> _TASK TO COMPLETE_: Write out everything from the line containing "This screenshot has" down to the end of the lines, changing "screenshot" to "image" and keeping all else the same. Leave the pictures out.

> _GIVEN DATA_:
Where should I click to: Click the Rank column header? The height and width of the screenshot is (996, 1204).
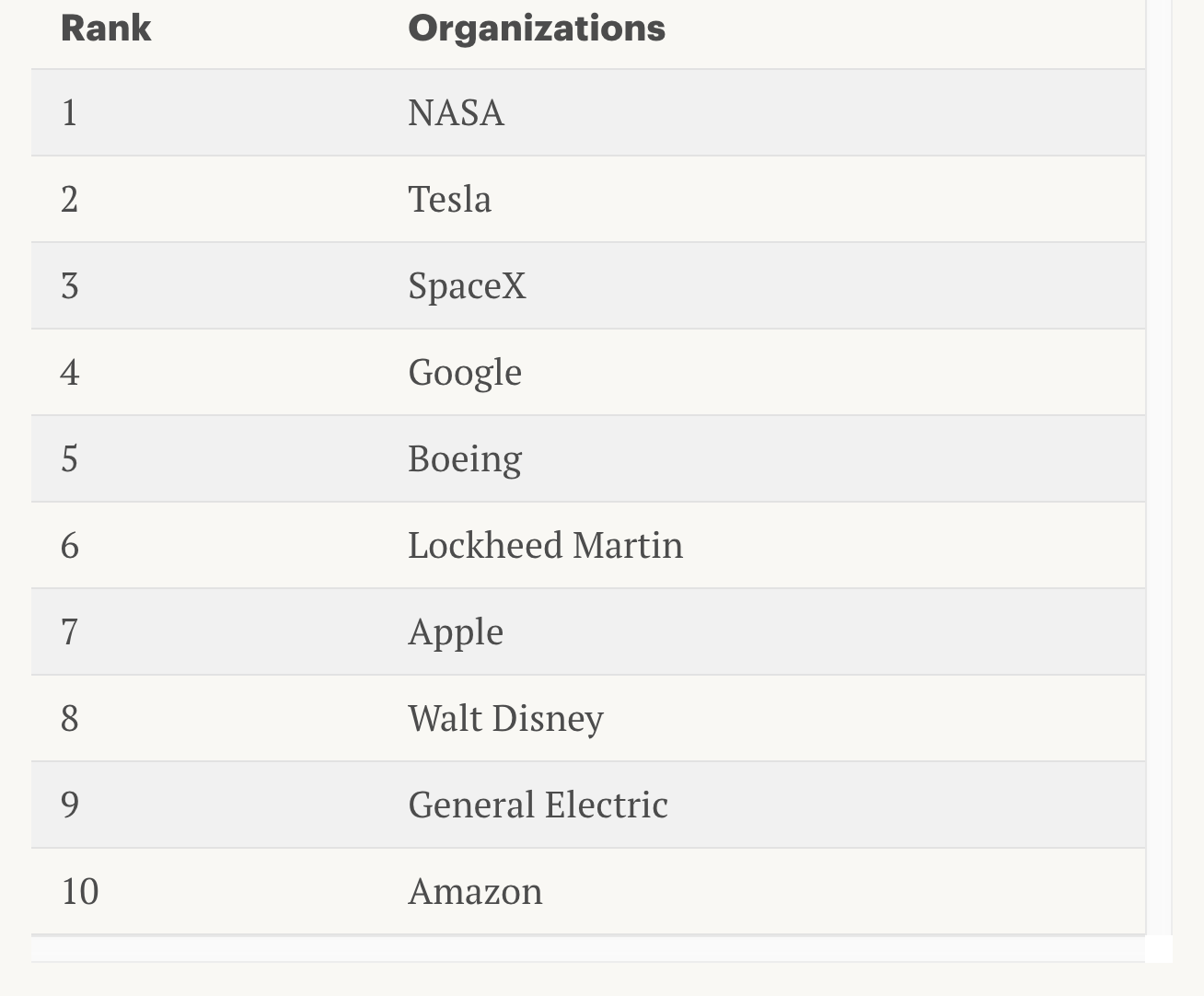point(106,29)
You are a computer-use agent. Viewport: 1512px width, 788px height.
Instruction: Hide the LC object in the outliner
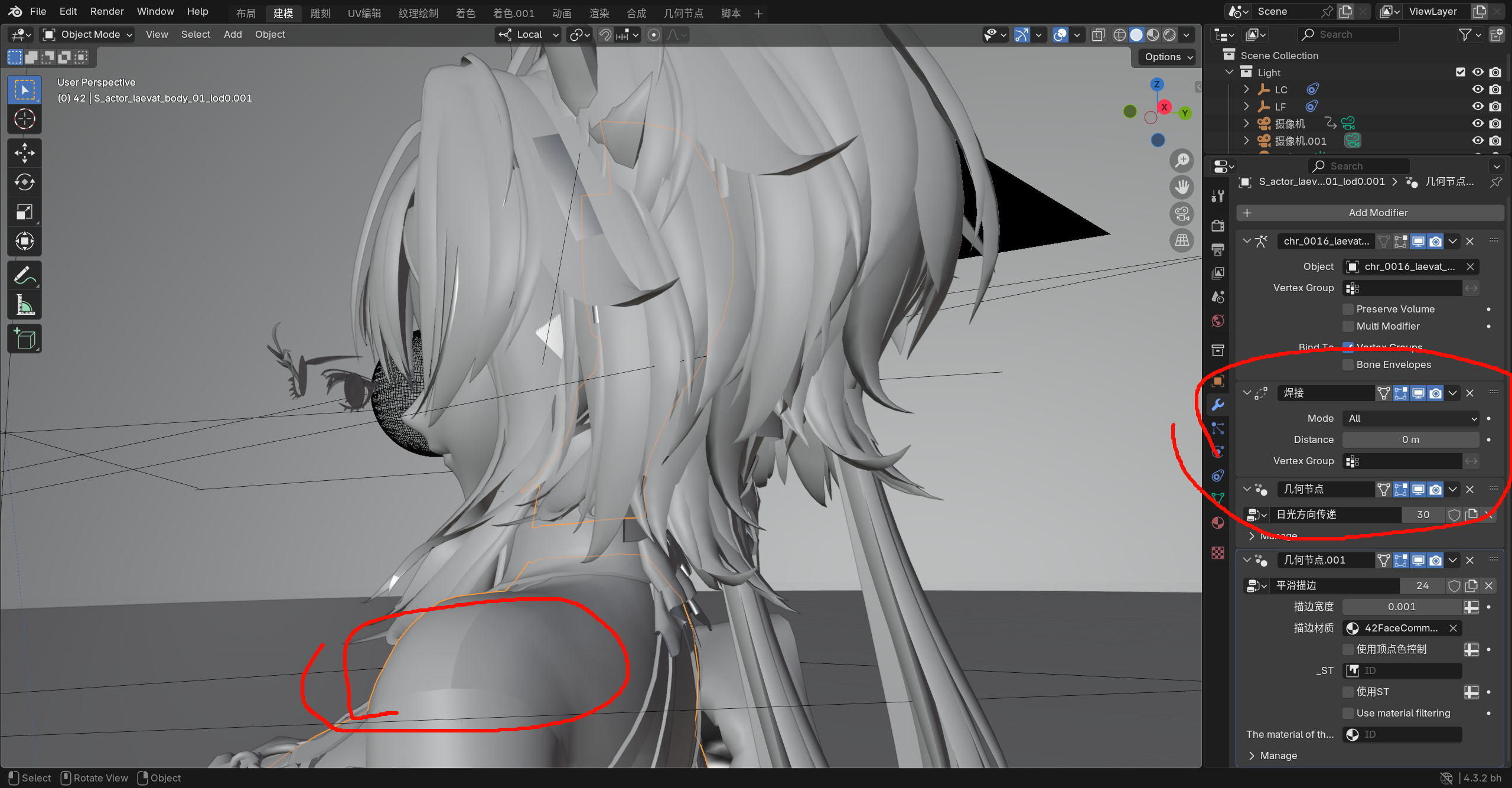(1478, 89)
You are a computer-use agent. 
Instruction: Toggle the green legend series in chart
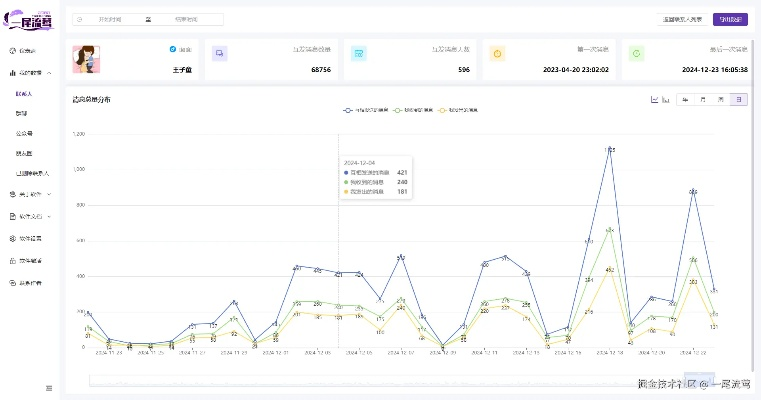(417, 110)

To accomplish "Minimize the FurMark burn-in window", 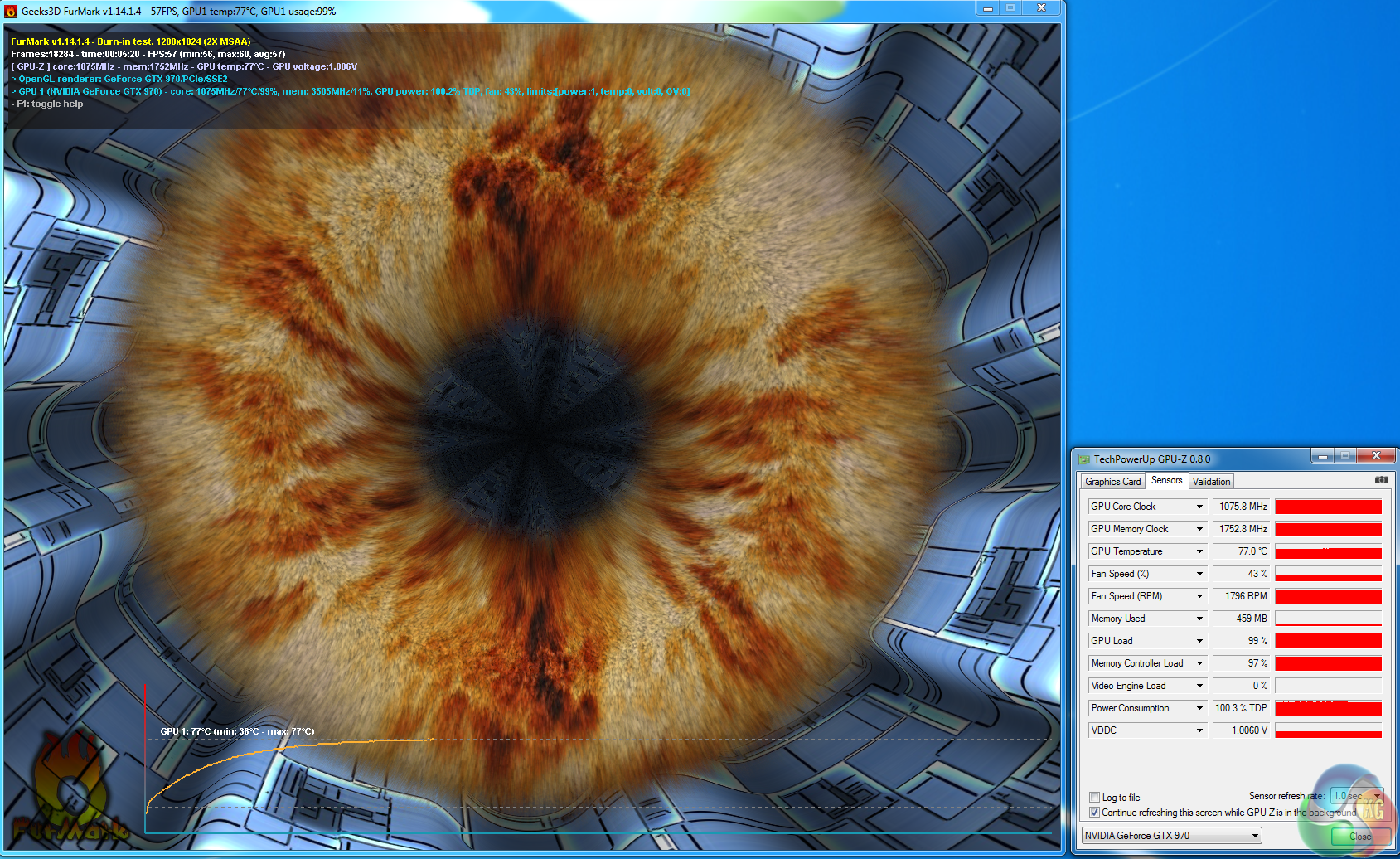I will pyautogui.click(x=987, y=8).
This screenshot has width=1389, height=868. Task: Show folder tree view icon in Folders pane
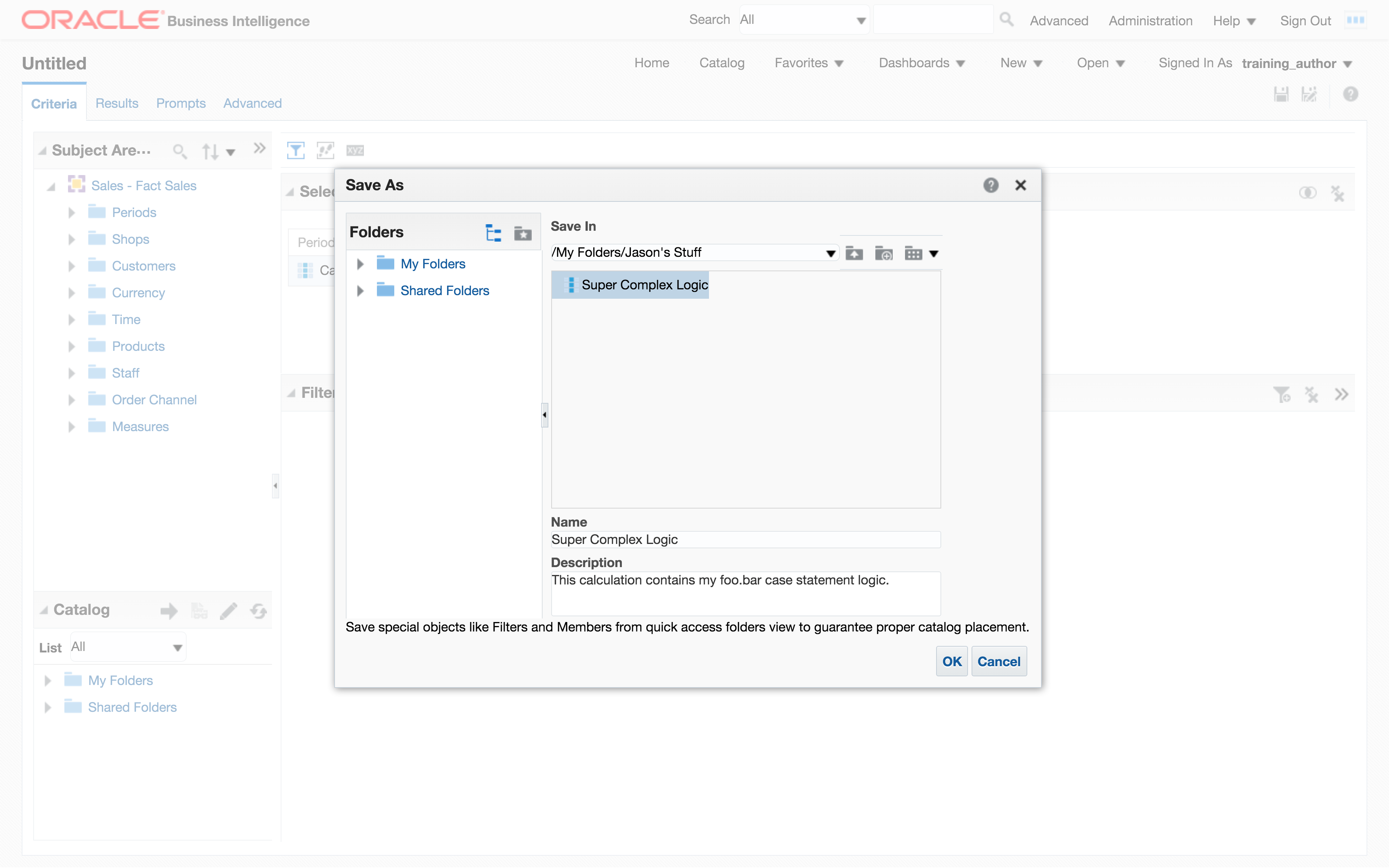pyautogui.click(x=493, y=233)
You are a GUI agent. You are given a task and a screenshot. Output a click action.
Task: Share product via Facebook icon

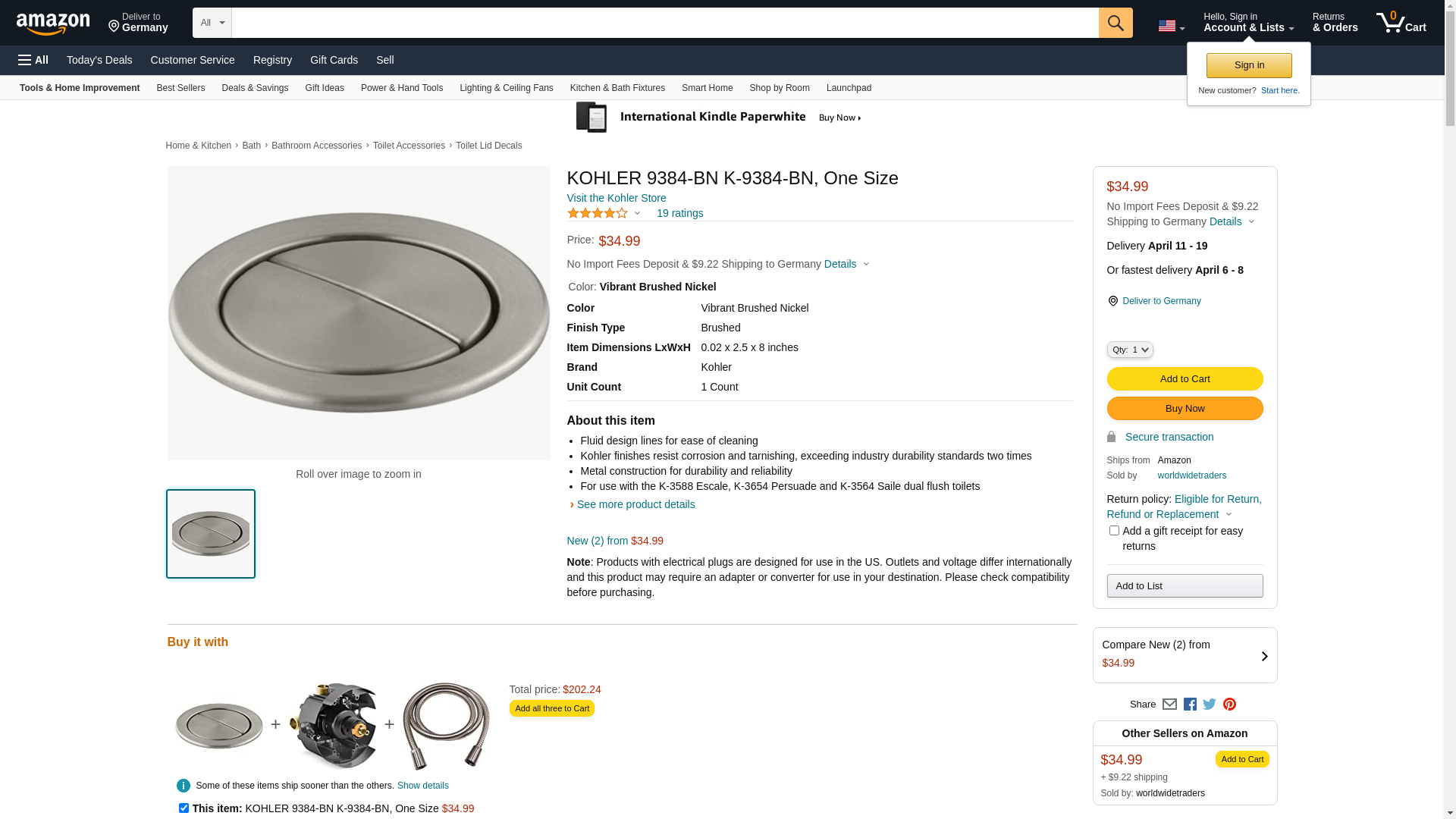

> _REPLY TO THE TASK_:
This image has width=1389, height=868. Task: Show folder tree view icon in Folders pane
pyautogui.click(x=493, y=233)
You are a GUI agent. You are given a task and a image. Output a click action.
Task: Share product via Facebook icon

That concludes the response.